Mailing Lists: Apple Mailing Lists

Image of Mac OS face in stamp
 
[Date Prev][Date Next][Thread Prev][Thread Next][Date Index][Thread Index]

Re: dnd of filenames with locale specific characters



Ed Goulet wrote:

>Do you concur regarding the use of UTF-8?

No.  It makes no sense to me at all.  I don't even see where or why UTF-8
comes into the question.

A Java String is a sequence of 16-bit chars, not 8-bit bytes.  Each 16-bit
char is a code-point in the UTF-16 code.  C may have 8-bit chars, but Java
doesn't.  Java isn't C.

Even assuming fArray[i] is a String type, this code fragment makes no sense:
  byte[] theBytes = fArray[i].getBytes();
  String inUTF8 = new String(theBytes, "UTF8");

The variable named 'inUTF8' is not in fact encoded in UTF8.  Something very
different has happened, which I will examine in excruciating step-by-step
detail below.


First:

Some Latin-alphabet characters with accents, such as o-acute, have TWO
possible encodings in UTF-16 (or in UTF-8, for that matter).  One is the
"composed accent" form.  For o-acute, that's code position U+00F3.  The
second form is "decomposed accent" form, which is the unadorned letter code
(U+006F) followed by the combining acute accent (U+0301).  All
combining-accent forms apply to the prior character, and they "stack", so
you can have multiple ones applied to a single base character.
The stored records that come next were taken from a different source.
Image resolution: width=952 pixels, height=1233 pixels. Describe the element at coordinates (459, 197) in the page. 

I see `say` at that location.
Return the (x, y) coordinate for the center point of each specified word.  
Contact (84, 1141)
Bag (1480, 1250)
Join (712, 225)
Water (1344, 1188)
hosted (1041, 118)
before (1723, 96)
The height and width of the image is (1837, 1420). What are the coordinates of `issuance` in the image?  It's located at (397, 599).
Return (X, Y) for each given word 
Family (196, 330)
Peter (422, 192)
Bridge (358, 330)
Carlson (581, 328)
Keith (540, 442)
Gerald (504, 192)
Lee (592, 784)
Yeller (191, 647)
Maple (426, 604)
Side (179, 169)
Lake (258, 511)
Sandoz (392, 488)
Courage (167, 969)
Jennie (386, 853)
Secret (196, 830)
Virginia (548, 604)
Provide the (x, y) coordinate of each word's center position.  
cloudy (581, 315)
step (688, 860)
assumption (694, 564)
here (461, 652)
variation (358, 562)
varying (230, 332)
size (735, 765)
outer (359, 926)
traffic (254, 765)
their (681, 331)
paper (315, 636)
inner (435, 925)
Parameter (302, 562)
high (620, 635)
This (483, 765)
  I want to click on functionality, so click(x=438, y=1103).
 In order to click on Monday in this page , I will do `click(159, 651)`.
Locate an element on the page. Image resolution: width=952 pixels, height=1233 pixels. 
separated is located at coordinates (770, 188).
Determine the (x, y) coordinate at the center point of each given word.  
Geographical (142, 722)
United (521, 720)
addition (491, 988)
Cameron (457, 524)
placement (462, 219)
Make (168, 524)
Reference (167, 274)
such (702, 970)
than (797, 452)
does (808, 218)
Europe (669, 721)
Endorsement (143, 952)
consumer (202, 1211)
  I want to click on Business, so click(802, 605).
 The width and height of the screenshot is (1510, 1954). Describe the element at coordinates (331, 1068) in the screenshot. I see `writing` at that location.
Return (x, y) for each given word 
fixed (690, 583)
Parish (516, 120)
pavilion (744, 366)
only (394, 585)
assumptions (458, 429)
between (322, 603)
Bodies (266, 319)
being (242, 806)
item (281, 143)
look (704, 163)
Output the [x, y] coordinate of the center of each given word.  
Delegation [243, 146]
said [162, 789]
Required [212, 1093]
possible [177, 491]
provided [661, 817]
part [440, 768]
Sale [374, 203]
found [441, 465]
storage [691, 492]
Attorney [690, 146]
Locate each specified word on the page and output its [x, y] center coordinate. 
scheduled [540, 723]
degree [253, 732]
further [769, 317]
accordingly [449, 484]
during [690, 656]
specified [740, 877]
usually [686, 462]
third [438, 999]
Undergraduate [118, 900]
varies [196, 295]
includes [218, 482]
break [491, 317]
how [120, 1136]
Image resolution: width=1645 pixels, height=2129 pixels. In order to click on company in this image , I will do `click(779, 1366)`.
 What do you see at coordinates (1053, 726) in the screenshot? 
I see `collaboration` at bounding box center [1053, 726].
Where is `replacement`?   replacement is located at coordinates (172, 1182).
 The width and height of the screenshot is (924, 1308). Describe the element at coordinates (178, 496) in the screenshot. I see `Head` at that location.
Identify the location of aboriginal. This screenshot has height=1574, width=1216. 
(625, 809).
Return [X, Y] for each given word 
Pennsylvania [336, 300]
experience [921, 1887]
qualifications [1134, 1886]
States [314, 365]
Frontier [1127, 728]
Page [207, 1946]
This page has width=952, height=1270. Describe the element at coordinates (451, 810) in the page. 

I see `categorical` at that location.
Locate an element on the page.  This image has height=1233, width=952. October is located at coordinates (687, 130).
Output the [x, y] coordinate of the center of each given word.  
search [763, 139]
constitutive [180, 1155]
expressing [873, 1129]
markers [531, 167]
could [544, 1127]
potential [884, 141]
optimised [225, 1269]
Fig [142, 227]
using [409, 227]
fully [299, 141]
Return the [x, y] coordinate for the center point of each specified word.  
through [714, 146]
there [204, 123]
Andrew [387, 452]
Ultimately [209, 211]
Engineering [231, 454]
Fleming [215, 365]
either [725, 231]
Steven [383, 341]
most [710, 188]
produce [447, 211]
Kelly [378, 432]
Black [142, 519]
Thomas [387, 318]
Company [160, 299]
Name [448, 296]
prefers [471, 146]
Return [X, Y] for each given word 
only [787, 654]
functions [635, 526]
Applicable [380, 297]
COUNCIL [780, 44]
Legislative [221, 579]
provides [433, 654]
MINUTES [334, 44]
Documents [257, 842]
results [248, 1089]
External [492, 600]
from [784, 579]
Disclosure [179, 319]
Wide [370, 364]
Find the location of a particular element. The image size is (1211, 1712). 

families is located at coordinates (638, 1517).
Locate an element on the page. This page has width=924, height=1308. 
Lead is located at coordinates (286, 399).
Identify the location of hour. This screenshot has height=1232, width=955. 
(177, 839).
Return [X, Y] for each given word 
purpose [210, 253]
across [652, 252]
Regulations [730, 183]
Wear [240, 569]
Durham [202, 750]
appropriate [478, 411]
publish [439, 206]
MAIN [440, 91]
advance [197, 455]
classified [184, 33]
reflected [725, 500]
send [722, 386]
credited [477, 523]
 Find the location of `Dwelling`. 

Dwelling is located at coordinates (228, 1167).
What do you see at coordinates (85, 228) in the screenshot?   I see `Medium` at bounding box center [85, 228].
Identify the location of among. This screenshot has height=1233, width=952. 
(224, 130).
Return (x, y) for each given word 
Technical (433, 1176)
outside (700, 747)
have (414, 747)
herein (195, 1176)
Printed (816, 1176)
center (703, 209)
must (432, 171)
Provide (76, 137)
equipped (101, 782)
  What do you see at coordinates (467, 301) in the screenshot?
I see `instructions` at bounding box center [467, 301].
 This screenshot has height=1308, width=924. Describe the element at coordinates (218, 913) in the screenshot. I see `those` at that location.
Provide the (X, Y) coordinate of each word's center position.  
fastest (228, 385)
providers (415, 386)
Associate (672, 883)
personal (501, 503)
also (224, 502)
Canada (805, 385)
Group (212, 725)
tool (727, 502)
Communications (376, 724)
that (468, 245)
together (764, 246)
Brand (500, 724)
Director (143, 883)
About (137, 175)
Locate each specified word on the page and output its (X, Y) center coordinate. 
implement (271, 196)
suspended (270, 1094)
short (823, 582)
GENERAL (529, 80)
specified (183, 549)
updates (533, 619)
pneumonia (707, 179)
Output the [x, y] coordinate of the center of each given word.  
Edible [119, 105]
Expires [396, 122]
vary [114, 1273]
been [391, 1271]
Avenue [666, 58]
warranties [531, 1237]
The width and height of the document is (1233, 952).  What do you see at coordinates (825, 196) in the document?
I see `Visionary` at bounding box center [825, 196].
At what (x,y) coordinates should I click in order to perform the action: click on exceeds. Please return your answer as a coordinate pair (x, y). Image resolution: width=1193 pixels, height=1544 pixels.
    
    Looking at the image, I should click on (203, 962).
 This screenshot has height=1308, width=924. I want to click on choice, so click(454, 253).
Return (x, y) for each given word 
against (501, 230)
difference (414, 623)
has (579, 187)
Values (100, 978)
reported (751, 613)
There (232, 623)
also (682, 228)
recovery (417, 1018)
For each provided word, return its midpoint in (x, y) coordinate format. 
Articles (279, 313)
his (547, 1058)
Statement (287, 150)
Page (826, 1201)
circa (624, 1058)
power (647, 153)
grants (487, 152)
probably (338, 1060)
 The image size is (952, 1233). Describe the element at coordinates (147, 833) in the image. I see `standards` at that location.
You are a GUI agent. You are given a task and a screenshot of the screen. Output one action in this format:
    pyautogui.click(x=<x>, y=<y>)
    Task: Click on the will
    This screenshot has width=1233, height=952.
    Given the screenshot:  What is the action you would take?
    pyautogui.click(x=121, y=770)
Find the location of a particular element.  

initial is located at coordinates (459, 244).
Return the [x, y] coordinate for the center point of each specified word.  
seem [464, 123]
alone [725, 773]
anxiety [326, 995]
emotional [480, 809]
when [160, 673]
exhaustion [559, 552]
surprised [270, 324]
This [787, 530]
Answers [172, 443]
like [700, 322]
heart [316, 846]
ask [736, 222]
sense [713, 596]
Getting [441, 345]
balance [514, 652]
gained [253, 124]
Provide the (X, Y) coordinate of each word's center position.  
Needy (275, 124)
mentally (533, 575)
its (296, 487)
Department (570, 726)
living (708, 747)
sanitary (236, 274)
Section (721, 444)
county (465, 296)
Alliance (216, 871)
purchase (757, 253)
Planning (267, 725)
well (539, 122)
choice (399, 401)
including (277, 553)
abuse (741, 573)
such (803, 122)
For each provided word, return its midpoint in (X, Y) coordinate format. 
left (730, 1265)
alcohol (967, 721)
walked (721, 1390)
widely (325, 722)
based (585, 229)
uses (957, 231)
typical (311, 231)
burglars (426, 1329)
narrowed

Now, if you use Finder to drop files or folders on a Java app, the
handleOpenFile() method receives an ApplicationEvent with a filename.  When
you call getFilename(), you receive the String ALREADY ENCODED in UTF-16.
You DO NOT receive UTF-8.

The String returned by getFilename() ALSO uses the decomposed accent form,
NOT the composed accent form.  So if you assume that each char represents
an ENTIRE character, you will be mistaken.  Some chars are represented by
an unadorned character followed by a composing accent.

The reason for this is that HFS+ stores accented chars in decomposed form:
  <http://developer.apple.com/technotes/tn/tn1150table.html> -- table

However, if you use these Strings as filenames, to make File objects, they
will work.  You can call File.exists() or new FileInputStream(File) and it
will all work.  At least it does in all the versions of Java 1.3, 1.4, or
1.5 I've tested this on.

If you have evidence of decomposed accents not working in filenames, please
post the exact versions of Java and Mac OS X the problem appears in.


Second:

Say you do this to the String from ApplicationEvent.getFilename():
  String filename = theEvent.getFilename();
  byte[] theBytes = filename.getBytes();
  String inUTF8 = new String(theBytes, "UTF8");

Let's look at each line in detail.

1: String filename = theEvent.getFilename();

This clearly gets a String from the event.  What is the String's encoding?
It's clearly UTF-16, because a Java char is 16-bits, and Strings are a
sequence of char elements.

Does the String use composed or decomposed accents?  It uses decomposed
accents, because that's how HFS+ stores accented characters on disk:

So if the filename had an o-acute in it, that would be TWO adjacent chars:
'o' followed by combining-acute accent (U+0301).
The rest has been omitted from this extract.